Prompt Sketching for Large Language Models
Authors: Luca Beurer-Kellner, Mark Niklas Mueller, Marc Fischer, Martin Vechev
ICML 2024 | Conference PDF | Archive PDF | Plain Text | LLM Run Details
| Reproducibility Variable | Result | LLM Response |
|---|---|---|
| Research Type | Experimental | Our experiments show that in a zero-shot setting, prompt sketching outperforms existing, sequential prompting schemes such as direct asking or chain-of-thought on 7 out of 8 LLM benchmarking tasks, including state tracking, arithmetic reasoning, and general question answering. |
| Researcher Affiliation | Academia | Luca Beurer-Kellner 1 Mark Niklas Mueller 1 Marc Fischer 1 Martin Vechev 1 1Department of Computer Science, ETH Zürich, Switzerland. Correspondence to: Luca Beurer-Kellner <luca.beurerkellner@inf.ethz.ch>. |
| Pseudocode | Yes | See App. A, for a pseudo-code implementation of VAR. A pseudo-code implementation of BEAMVAR can be found in App.
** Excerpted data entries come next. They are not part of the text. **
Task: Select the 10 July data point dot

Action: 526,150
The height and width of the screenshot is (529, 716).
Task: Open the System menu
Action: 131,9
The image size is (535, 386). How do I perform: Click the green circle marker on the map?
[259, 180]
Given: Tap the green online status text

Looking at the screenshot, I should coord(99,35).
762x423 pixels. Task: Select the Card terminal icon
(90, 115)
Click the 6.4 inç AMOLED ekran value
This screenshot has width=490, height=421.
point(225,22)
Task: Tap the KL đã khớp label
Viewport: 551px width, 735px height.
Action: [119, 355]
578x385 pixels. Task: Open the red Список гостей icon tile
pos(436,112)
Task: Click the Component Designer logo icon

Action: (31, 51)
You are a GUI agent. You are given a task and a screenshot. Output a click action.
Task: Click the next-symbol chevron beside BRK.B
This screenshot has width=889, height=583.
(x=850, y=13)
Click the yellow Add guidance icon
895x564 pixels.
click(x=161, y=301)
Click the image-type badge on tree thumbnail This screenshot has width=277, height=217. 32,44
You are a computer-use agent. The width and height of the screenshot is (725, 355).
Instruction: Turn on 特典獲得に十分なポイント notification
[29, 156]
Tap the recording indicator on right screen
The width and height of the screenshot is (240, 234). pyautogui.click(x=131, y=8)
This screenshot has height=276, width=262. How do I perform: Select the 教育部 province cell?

A. |
| Open Source Code | Yes | To facilitate future use, we release a number of generic, yet effective sketches applicable to many tasks, and an open source library called dclib, powering our sketch-aware decoders as part of https://github.com/eth-sri/lmql. |
| Open Datasets | Yes | AQuA (Ling et al., 2017), Strategy QA (Geva et al., 2021), GSM8K (Cobbe et al., 2021) - all are standard datasets. |
| Dataset Splits | No | The paper evaluates on samples from existing benchmarks but does not specify custom training/validation/test splits or reference how the datasets themselves are partitioned for those stages of model development. |
| Hardware Specification | Yes | For Llama-2, on the other hand, we run all of our experiments on 1000 samples per task (or the full datasets), using a single NVIDIA H100 GPU with 80GB memory. |
| Software Dependencies | No | The paper mentions LMQL and dclib library but does not provide specific version numbers for these or other software dependencies. |
| Experiment Setup | Yes | For BEAM, VAR, and BEAMVAR we use a beam width of n = 2 and rely on length normalized scoring in line with previous work (Wu et al., 2016), using β = 0 and α = 0.7. |